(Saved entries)
---+---
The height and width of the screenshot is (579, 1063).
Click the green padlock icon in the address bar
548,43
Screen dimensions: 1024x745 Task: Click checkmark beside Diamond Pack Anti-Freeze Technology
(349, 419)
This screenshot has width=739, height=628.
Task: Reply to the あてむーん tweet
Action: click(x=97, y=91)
---+---
Problem
Please copy out each entry exactly as it appears above.

Answer space
The height and width of the screenshot is (579, 1063).
Click the green padlock icon in the address bar
548,43
Screen dimensions: 1024x745 Task: Click checkmark beside Diamond Pack Anti-Freeze Technology
(349, 419)
This screenshot has width=739, height=628.
Task: Reply to the あてむーん tweet
Action: click(x=97, y=91)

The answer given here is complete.